Wednesday, April 13, 2011

I'm Cranky and Weary and Ready to Sleep

Monday night I found out that one of the debts I made a settlement on months ago isn't going away as easily as it should have. Between being pissed off at still having to deal with that and eating a lot of spicy almonds, I had trouble getting much sleep that night (not to mention waking up in the middle of the night because I was so congested I couldn't breathe). So I woke up cranky Tuesday morning, the kind of attitude which in the old days would have had me enjoying the inevitable pedestrian collisions on the sidewalks of Boston. I didn't think lowering my shoulder and banging into a bison would do much good though, so off I went to work.

One of the good things about answering a constantly ringing phone and trying to improve vacations for people excited about the chance to come to where you live is that you can't spend much time feeling sorry for yourself, and it wasn't long before I was level-headed again. Then to avoid overtime I got sent home early that day, and armed with binoculars and camera I used the extra free time to climb the hill behind the dorm. I noticed that what was left of the elk carcass had been dragged from the spot where I saw it last. I took new photos for the record, but I won't subject you to them. I enjoyed the silence and the open space for awhile and as I turned back, who should appear but my boss from last year out for a walk on her break, so we chatted for awhile. A terrible start had turned into a pretty good day.

A contributing factor to the down mood is that I've been reading the saddest book I've ever read, and I've read a lot of them. And no, I'm not even talking about The Chimps of Fauna Sanctuary, an often heartbreaking look at chimps who had been abused for years in the name of medical research. No, I'm talking about Sex and the River Styx, a new collection of essays by Edward Hoagland, most of which originally appeared in Harper's.

When compiled, the same themes appear repeatedly--his old age and declining abilities, his contentment with the life he led and acceptance of upcoming death, and the despair he feels about the destruction of the natural world by people, a despair that makes him glad he's going to die soon before he sees even more of that destruction. On an individual level, it makes me sad that I feel exactly the same way even though I'm a quarter century younger, but the important sadness of course comes from that destruction of the beauty and diversity around me.

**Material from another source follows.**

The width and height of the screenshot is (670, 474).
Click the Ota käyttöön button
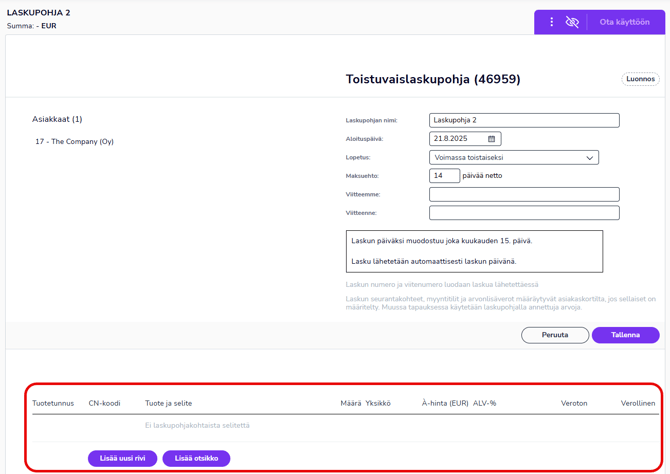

How much longer do I have to witness the destruction of habitats for the sake of McMansions? How many more large population declines will follow the bees and the bats and the amphibians? How many more sleazy politicians will attach unrelated wolf-killing riders to budget bills? How many more photos of murdered coyotes can my eyes see before preferring blindness? How many more stories about the marches toward extinction by polar bears and elephants and tigers?

So I put that book aside for awhile and cheered myself up by starting Death in Yellowstone: Accidents and Foolhardiness in the First National Park. I saw numerous copies of this in bookstores here last year and assumed it was a new book, so I was thinking of how last year's deaths needed to be added to the book. Surprisingly it's from 1995 so there is actually a lot of foolhardiness missing. I'm only a few pages into it, still in the death by hot spring chapter, and although it's not a great literary read, it is morbidly fascinating to know that many of the spots I've walked past were the scenes of gruesome deaths.

I have no ending to this post, no meaning to offer, no hope but the long term one I've been clinging to for years--the rapid decline of both industrialism and the human population.

So for once I'll break my rule by mentioning a work moment. Today I spoke with a woman from the northeastern megalopolis making reservations for her first visit to Yellowstone. When I told her that after she reached the south entrance to the park it was forty miles to Old Faithful, she replied, heavily accented, amazed, "No shit?" When I told her that at that point she still wouldn't be halfway into the park, she replied, even more amazed, "No shit?" Perspective doesn't change reality, but sometimes it makes it easier to get through the day.

Bonus points to anyone who gets the completely inappropriate pop music reference of the post's title.

4 comments:

Terry said...

Bummer about the debt thing. It's amusing to think of walking into bison. They would be completely oblivious to the difference between an accidental bump and a lowered shoulder. "Aww rats, just cleaned my hooves and now I've got human on them".

greentangle said...

I'm pretty sure they'd take preemptive action long before I had the chance to bump into them either way. :-)

Looks like some nice waves on the Lake.

Allan Stellar said...

I'm thinking the song title is from Simon and Garfinkel (spelling)?

greentangle said...

Ding, ding, ding. Yes, that's a play on a line from The 59th Street Bridge Song (Feelin' Groovy).